▼▼▼

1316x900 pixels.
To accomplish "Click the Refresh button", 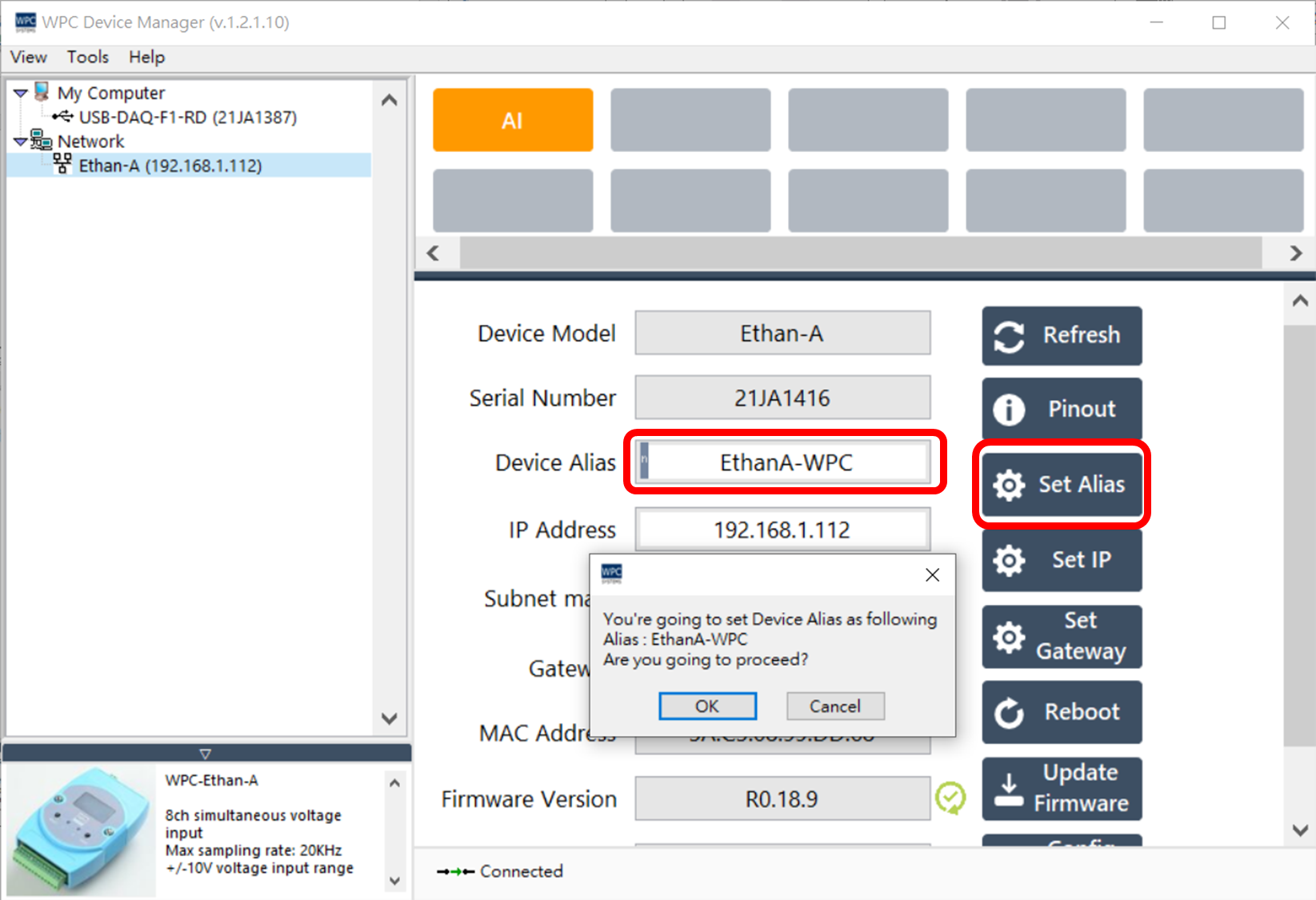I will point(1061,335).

▲▲▲
▼▼▼

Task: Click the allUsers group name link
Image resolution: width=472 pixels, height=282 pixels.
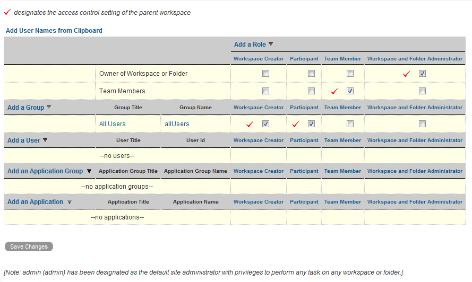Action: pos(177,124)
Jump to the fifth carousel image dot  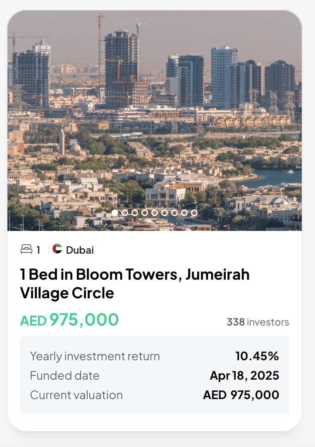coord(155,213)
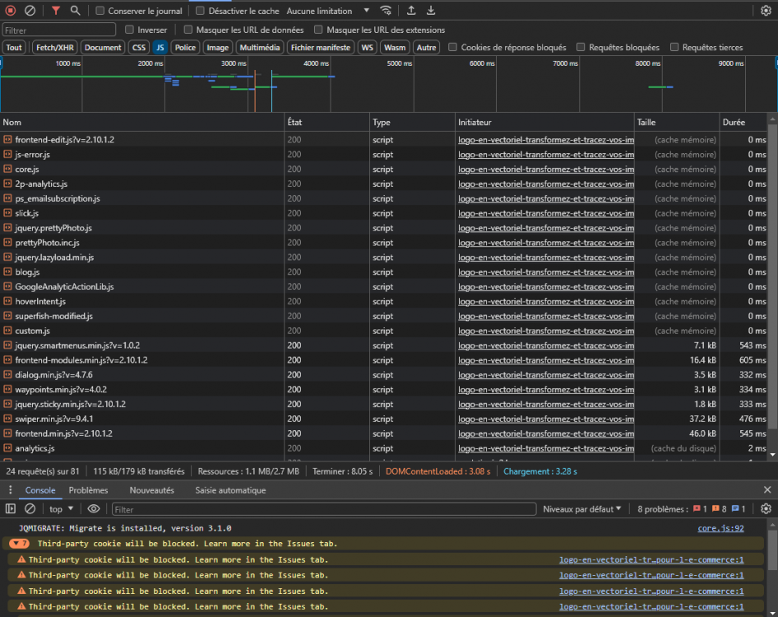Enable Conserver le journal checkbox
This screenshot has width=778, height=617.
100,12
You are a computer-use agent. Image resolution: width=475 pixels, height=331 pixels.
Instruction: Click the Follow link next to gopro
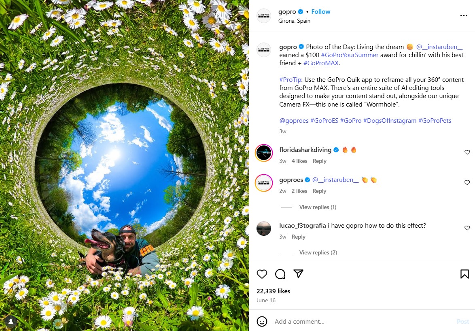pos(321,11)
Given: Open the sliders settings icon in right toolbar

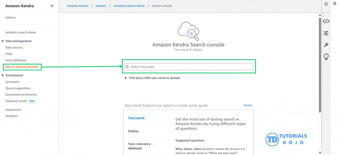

▲▲▲
▼▼▼

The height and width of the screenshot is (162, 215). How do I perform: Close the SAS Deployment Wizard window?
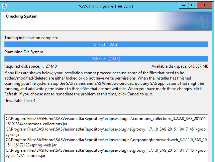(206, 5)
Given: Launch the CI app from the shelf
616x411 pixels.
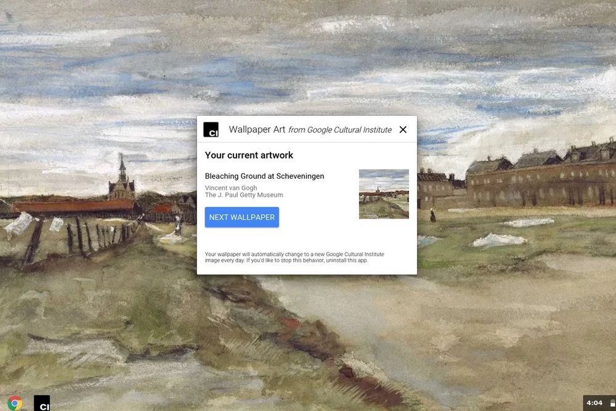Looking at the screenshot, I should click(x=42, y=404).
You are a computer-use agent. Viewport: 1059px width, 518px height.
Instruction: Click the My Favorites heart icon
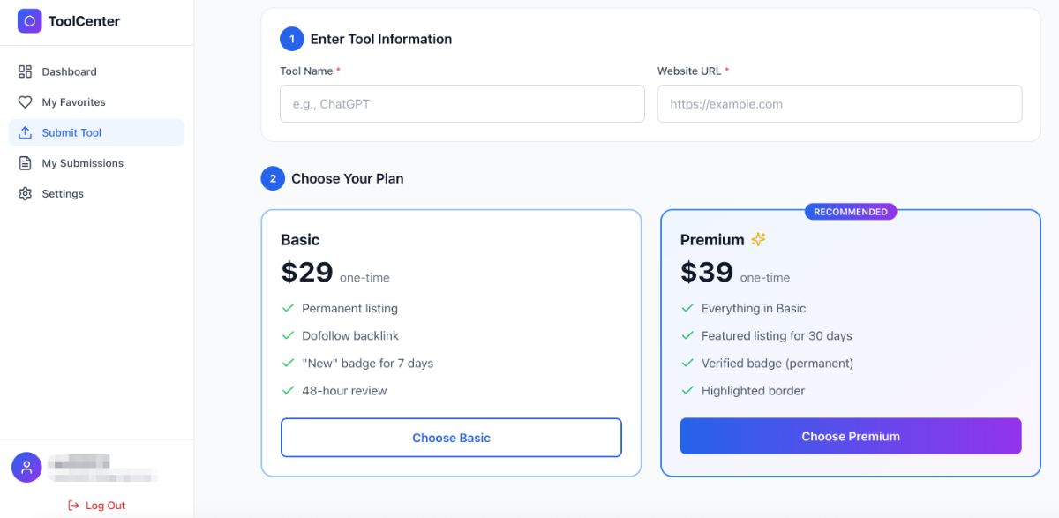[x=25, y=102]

▲▲▲

*Problem to solve:* The result should be every line that contains "agent", copied from the entries.

*The completed task:*
You are a computer-use agent. Image resolution: width=475 pixels, height=331 pixels.
You are a computer-use agent. Viewport: 1059px width, 518px height.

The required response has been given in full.